The macroeconomic implications of a successful Iranian bourse are noteworthy. Considering that in mid-2003 Iran switched its oil payments from E.U. and ACU customers to the euro, and thus it is logical to assume the proposed Iranian bourse will usher in a fourth crude oil marker – denominated in the euro currency. This event would remove the main technical obstacle for a broad-based petroeuro system for international oil trades. From a purely economic and monetary perspective, a petroeuro system is a logical development given that the European Union imports more oil from OPEC producers than does the U.S., and the E.U. accounted for 45% of exports sold to the Middle East. (Following the May 2004 enlargement, this percentage likely increased).

Despite the complete absence of coverage from the five U.S. corporate media conglomerates, these foreign news stories suggest one of the Federal Reserve’s nightmares may begin to unfold in the spring of 2006, when it appears that international buyers will have a choice of buying a barrel of oil for $60 dollars on the NYMEX and IPE - or purchase a barrel of oil for €45 - €50 euros via the Iranian Bourse. This assumes the euro maintains its current 20-25% appreciated value relative to the dollar – and assumes that some sort of US "intervention" is not launched against Iran.
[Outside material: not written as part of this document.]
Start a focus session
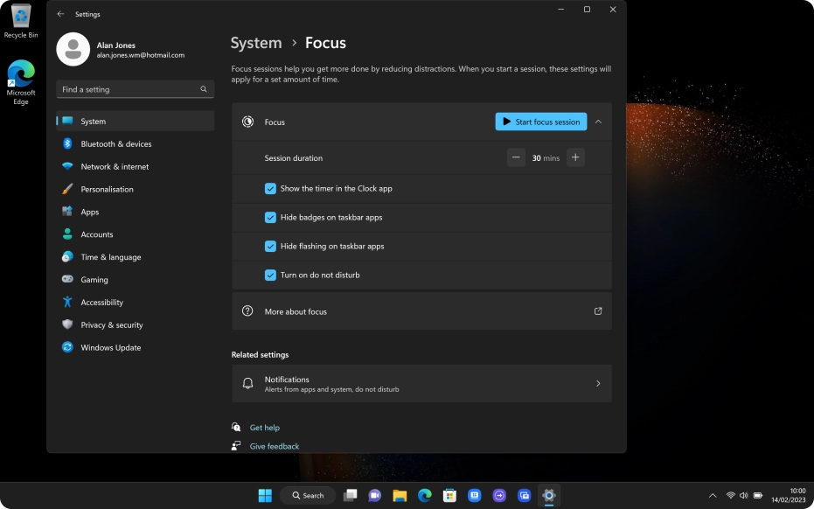This screenshot has width=814, height=509. click(540, 122)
The upcoming bourse will introduce petrodollar versus petroeuro currency hedging, and fundamentally new dynamics to the biggest market in the world - global oil and gas trades. In essence, the U.S. will no longer be able to effortlessly expand its debt-financing via issuance of U.S. Treasury bills, and the dollar’s international demand/liquidity value will fall.

It is unclear at the time of writing if this project will be successful, or could it prompt overt or covert U.S. interventions – thereby signaling the second phase of petrodollar warfare in the Middle East. Regardless of the potential U.S. response to an Iranian petroeuro system, the emergence of an oil exchange market in the Middle East is not entirely surprising given the domestic peaking and decline of oil exports in the U.S. and U.K, in comparison to the remaining oil reserves in Iran, Iraq and Saudi Arabia.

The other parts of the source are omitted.